En un sistema de justicia penal moderno el papel de las víctimas se limita a tener derecho a pedir una reparación de los daños sufridos, una reparación íntegra y adecuada, y a exigir que se aplique la ley. Pero, desde luego, no a determinar el castigo a imponer a los culpables ni, mucho menos, a ejecutarlo. Hemos convenido que la aplicación objetiva e imparcial de la justicia es incompatible con que los perjudicados o interesados directos tengan cualquier intervención decisoria en ella. Una víctima no puede ser juez, porque es parte. Un juez afectado personalmente por el objeto de un proceso tiene obligación de abstenerse de participar en él y, si no se abstiene puede ser apartado forzosamente. Pero lo mismo sucede con los policías que lleven a cabo la investigación, los peritos que informen o el fiscal que acuse. Por supuesto, cuando interviene el tribunal del jurado funcionan también esos motivos de abstención. Una víctima no puede ser jurado. Una víctima únicamente puede pedir justicia compareciendo como acusación particular, pero le está vedada cualquier intervención decisoria.

En flagrante contradicción con estos principios, nos encontramos con el hecho cada vez más frecuente de que, desde el ámbito de la política o de los medios de comunicación, se apele a la intervención directa de las víctimas para que tomen un papel protagonista. El poder decisor, del que constitucional y legalmente les hemos privado en una sala de justicia, se les quiere conceder fuera de ella. No basta con darles voz, con compadecerles, con entender su sufrimiento, con disculpar sus explosiones emocionales, con exigir que se repare en lo posible su daño. No, parece que ha de ser la opinión de las víctimas directas, da igual de qué tipo de delitos, la determinante para modificar leyes, tipificar delitos, aumentar penas, dictar sentencias, ordenar prisión. Y todo ello mejor en caliente, sin la distancia temporal y la calma que suele considerarse necesarias para juzgar con objetividad y acierto. Parece que hoy se vuelve a considerar que la justicia no ha de ser sino una venganza privada, eso sí, organizada por el Estado, pero en el que éste únicamente pone los cauces formales para que sean las víctimas, normalmente las más exaltadas, las que decidan o las que se empleen como criterio de evaluación de las decisiones.

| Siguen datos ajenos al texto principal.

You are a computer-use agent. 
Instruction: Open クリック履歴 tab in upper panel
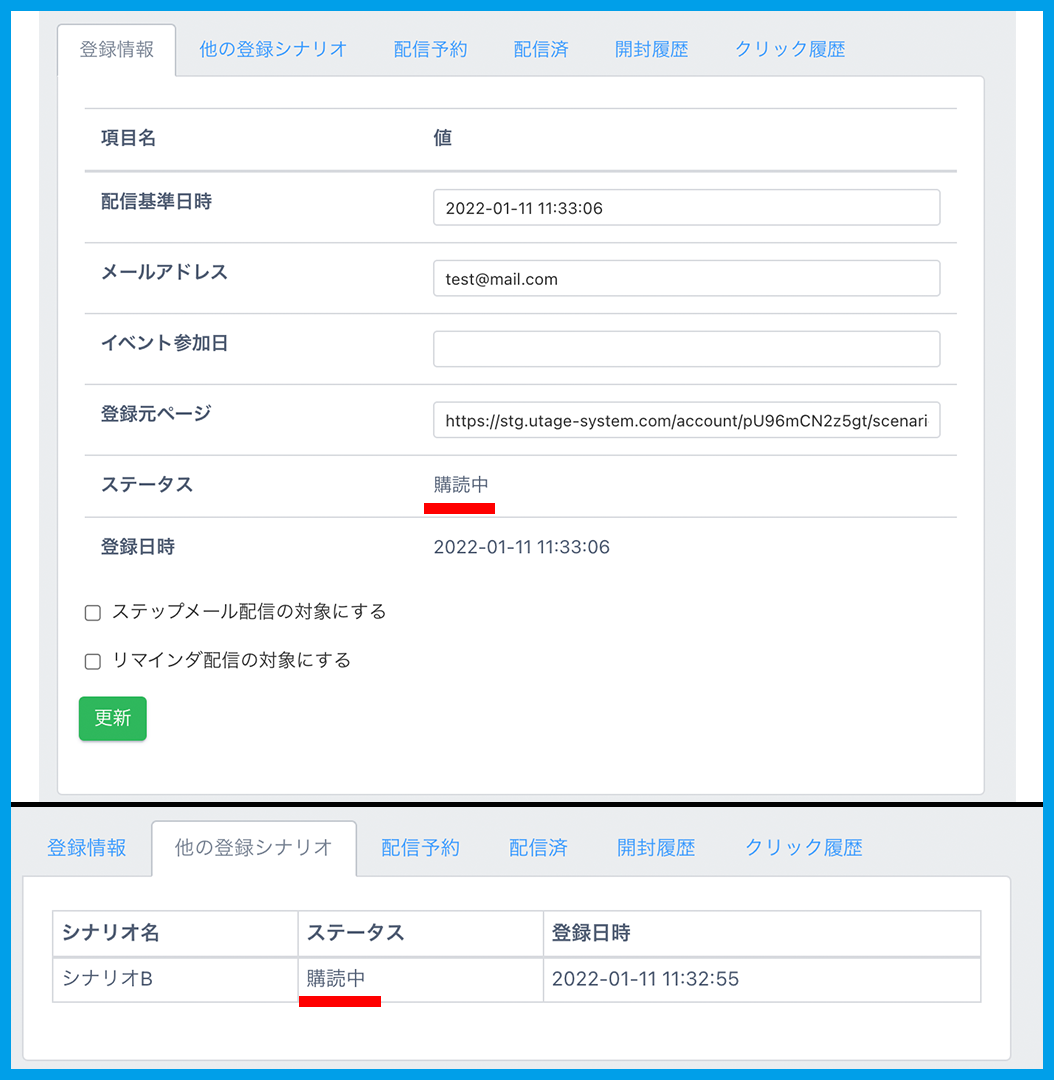pos(790,49)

De ahí que se haya subrayado tanto, como singular y excepcional, la actitud de Patricia Ramírez, la madre del asesinado niño Gabriel Cruz, pidiendo que los mensajes de amor no se transformen en rabia. Actitud que le honra, pero que revela lo anómalo de nuestro comportamiento colectivo. Una víctima, a quien le sería disculpable un comportamiento emotivo e irracional, poniendo calma y cordura ante la tragedia; y un entorno social, político, mediático, en el cual sería deseable un juicio desapasionado y objetivo, que clama por la vía de la venganza, aunque solo sea defendiendo el agravamiento de las penas (una medida perfectamente irracional, los países con penas más graves no suelen ser los que con más eficacia combaten los crímenes, más bien al contrario). El mundo al revés, o el mundo hacia atrás.